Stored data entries
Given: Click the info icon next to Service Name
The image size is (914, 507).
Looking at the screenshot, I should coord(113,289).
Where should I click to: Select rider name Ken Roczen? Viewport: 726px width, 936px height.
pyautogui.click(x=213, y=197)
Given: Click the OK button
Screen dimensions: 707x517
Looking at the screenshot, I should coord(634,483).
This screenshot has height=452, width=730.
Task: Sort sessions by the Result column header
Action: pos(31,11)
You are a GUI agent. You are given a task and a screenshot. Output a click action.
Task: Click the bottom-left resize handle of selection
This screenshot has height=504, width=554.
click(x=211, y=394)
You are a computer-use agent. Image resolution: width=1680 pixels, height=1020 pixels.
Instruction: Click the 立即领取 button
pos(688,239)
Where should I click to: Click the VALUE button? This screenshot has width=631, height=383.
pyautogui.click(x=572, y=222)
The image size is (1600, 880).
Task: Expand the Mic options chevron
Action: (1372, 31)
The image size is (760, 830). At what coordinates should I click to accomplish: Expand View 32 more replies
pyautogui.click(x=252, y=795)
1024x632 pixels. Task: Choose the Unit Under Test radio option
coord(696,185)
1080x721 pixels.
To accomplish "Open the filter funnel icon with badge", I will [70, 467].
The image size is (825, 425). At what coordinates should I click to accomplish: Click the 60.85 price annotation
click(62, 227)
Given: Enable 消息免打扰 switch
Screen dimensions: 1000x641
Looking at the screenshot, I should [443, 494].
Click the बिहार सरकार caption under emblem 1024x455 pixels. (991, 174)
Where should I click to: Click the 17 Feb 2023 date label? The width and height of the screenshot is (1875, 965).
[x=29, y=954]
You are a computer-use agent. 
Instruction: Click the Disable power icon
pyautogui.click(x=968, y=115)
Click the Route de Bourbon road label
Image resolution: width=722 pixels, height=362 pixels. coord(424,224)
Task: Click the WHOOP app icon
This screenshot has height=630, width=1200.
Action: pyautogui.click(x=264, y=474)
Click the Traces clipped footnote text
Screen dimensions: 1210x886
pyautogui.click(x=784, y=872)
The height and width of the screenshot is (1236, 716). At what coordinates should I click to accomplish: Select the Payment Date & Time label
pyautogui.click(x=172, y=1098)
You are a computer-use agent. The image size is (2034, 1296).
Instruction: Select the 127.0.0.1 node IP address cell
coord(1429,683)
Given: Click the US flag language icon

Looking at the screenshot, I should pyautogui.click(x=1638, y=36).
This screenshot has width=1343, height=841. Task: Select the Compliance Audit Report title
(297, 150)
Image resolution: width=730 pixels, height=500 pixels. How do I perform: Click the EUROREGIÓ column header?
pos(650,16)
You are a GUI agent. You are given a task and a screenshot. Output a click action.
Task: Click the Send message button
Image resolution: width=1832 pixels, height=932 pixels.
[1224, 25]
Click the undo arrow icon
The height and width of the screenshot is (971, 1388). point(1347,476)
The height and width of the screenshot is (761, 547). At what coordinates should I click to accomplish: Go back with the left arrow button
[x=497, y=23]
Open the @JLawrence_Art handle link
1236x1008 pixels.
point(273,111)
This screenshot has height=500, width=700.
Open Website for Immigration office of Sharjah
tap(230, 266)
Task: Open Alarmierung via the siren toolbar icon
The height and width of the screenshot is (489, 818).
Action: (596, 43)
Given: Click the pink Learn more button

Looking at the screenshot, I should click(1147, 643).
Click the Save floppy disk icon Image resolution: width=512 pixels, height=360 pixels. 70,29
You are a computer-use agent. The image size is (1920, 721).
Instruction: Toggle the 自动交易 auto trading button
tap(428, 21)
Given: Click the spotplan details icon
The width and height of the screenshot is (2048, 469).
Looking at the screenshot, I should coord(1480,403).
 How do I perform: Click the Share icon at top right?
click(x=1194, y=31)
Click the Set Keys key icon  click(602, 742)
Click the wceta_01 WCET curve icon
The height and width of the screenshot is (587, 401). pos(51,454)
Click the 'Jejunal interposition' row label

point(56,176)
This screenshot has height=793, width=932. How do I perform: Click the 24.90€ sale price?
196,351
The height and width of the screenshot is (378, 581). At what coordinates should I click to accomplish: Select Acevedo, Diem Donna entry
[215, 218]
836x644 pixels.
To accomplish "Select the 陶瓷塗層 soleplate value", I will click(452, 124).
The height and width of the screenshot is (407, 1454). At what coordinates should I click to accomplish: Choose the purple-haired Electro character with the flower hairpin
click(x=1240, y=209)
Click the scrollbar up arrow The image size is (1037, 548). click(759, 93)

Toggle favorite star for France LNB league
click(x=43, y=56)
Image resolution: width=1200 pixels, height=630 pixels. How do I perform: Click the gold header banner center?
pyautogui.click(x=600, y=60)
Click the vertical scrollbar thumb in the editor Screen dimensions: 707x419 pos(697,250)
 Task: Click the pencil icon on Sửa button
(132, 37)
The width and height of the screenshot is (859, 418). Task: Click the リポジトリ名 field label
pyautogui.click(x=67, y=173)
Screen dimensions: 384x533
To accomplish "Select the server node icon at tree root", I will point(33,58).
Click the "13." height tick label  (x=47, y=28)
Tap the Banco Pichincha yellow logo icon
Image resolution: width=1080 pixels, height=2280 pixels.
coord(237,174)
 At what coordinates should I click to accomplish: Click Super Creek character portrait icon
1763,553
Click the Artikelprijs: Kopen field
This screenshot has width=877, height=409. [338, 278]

ASSIGNMENT:
Among the lines above, find those containing the word "computer" and copy each.

WRITTEN ANSWER:
You are a computer-use agent. Image resolution: width=1680 pixels, height=1020 pixels.
You are a computer-use agent. 
You are a computer-use agent. The image size is (2034, 1296).
You are a computer-use agent. The image size is (1920, 721).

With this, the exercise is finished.